Nur mengangguk, "iya juga. Tapi, masalahnya keningmu bengkak gitu setelah adegan ribut di sungai kemarin. Apa Dimas melakukan sesuatu?"
Jefri yang mendengar nama Dimas kesal sendiri. Kesalnya bukan apa-apa, dari semua segi kehidupan tu anak juragan menang segalanya. Jefri berasa di tampar kenyataan hidup kalo mimpinya untuk menjadi suami masa depan Hening hanya angan-angan yang menyedihkan.
Poor Jefri (nangis di pojokkan).
"Kok mas Dimas? Dia gak mungkin ngelakuin sesuatu sama aku, apalagi sampe nyakitin fisik kaya gini."
Nur memutar jengah bola matanya, "nyakitin fisik gak, batin iya." Setelah itu, gadis itupun duduk ketempatnya, bentar lagi bel.
Begitipun Bayu, kalo Hening udah ngawur gini artinya gak ada yang perlu di khawatirkan. Moodnya jelek hari ini gak ada hubungannya dengan dia ataupun Nur, yang paling penting sih itu.
"Pelit kali kau Tih ... minta satu napa! Gak boleh pelit, nanti jodohnya sempit." Salah seorang berandal kelas sedang berusaha minta jambu sama Ratih yang di kasi Hening.
Ratih geleng sambil melukkin kresek yang berisi jambu, "Hening ngasinya cuma sikit. Kalo mau, minta sendiri sana."
"Ratih jangankan jambu, dosanya diminta aja gak bakal ngasi! Kentut aja hirup balek." Sahut Siti sambil terbahak. Pelitnya Ratih udah terkenal seantero sekolah.

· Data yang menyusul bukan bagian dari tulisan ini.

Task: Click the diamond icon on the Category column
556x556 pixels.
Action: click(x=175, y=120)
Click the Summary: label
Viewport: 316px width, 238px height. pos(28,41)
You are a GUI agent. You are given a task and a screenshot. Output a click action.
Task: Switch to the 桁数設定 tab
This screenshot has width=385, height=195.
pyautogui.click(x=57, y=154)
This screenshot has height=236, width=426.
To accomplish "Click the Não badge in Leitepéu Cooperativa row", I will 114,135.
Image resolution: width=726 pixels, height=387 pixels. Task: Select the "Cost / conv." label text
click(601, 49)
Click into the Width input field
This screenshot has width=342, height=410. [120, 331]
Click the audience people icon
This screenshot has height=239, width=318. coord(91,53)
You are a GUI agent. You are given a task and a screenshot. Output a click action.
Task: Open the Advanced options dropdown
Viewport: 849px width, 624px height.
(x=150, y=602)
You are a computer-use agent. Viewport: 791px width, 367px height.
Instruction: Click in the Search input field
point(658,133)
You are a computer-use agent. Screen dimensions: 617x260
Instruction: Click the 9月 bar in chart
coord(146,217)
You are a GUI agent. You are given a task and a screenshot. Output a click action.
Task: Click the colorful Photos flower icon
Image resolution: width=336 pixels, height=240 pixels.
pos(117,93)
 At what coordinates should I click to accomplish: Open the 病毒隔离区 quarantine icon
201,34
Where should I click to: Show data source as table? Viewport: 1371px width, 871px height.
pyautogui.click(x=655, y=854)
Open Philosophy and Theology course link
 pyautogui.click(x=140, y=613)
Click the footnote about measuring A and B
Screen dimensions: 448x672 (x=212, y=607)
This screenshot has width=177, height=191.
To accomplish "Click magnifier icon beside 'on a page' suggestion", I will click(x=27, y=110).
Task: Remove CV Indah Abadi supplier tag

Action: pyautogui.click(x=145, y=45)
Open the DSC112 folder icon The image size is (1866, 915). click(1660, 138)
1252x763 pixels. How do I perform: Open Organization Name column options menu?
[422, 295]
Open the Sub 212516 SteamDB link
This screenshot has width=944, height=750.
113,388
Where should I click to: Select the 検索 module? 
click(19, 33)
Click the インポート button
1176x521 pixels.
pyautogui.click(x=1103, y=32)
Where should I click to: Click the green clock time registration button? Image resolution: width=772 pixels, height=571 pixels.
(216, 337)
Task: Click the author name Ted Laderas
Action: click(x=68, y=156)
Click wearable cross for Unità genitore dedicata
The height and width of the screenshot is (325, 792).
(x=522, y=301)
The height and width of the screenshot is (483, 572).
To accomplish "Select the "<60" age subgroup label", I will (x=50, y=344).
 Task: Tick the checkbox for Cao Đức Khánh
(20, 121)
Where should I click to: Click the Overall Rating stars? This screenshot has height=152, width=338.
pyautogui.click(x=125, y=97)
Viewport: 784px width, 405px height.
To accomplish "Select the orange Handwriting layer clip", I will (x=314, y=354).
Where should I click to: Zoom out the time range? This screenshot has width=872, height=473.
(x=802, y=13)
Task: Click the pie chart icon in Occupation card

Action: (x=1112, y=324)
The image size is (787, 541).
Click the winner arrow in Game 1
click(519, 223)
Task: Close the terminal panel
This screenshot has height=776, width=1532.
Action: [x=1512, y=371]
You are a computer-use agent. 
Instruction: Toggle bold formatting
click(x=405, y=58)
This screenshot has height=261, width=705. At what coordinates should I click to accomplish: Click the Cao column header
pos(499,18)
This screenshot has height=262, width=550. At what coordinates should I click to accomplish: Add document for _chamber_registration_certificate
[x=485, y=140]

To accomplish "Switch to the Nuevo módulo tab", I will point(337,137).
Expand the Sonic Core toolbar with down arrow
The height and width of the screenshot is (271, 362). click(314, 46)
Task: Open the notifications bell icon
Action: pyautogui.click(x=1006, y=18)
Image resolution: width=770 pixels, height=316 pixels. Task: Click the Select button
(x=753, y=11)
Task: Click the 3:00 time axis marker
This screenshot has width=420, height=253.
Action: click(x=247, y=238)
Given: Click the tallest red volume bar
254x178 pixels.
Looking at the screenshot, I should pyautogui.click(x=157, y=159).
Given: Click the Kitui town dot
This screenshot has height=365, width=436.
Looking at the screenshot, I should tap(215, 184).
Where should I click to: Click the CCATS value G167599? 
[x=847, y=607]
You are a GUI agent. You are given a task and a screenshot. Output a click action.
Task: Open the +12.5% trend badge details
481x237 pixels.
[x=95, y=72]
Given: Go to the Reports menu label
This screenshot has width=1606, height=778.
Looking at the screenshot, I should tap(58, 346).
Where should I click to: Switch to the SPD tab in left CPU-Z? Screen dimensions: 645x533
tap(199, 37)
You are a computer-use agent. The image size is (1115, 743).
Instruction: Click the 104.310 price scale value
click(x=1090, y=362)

Anak kutu buku itu pelitnta bukan main, baik masalah pelajaran ataupun yang lainnya.
Ratih cuma bisa cemberut di katain gitu sama Siti yang hoby kali dandan. Cita-citanya jadi publik figure katanya, maka itu tamat sekolah mau meranto ke ibukota, selain lanjutin sekolah, mau menggapai mimpi.
"Bukannya aku pelit, Hening ngasinya cuma sikit. Kalo aku bagi sama dia, jumlahnya berkurang." Mata Ratih udah bekaca-kaca.
Jefri sebagai ketua kelas harus menengahi, "udah, gak usah ribut masalah jambu. Nanti kalo aku udah sah jadi menantu abah Banyu, aku kasi semua kalian satu kresek."
BUKKKKK
Sebuah stipe ex mendarat di punggungnya, siapa lagi pelakunya kalo bukan Hening.
"Awwwww!" Jefri berbalik sambil mengelus punggungnya. Semua mata tertuju pada Hening, jadi dia tau siapa pelakunya.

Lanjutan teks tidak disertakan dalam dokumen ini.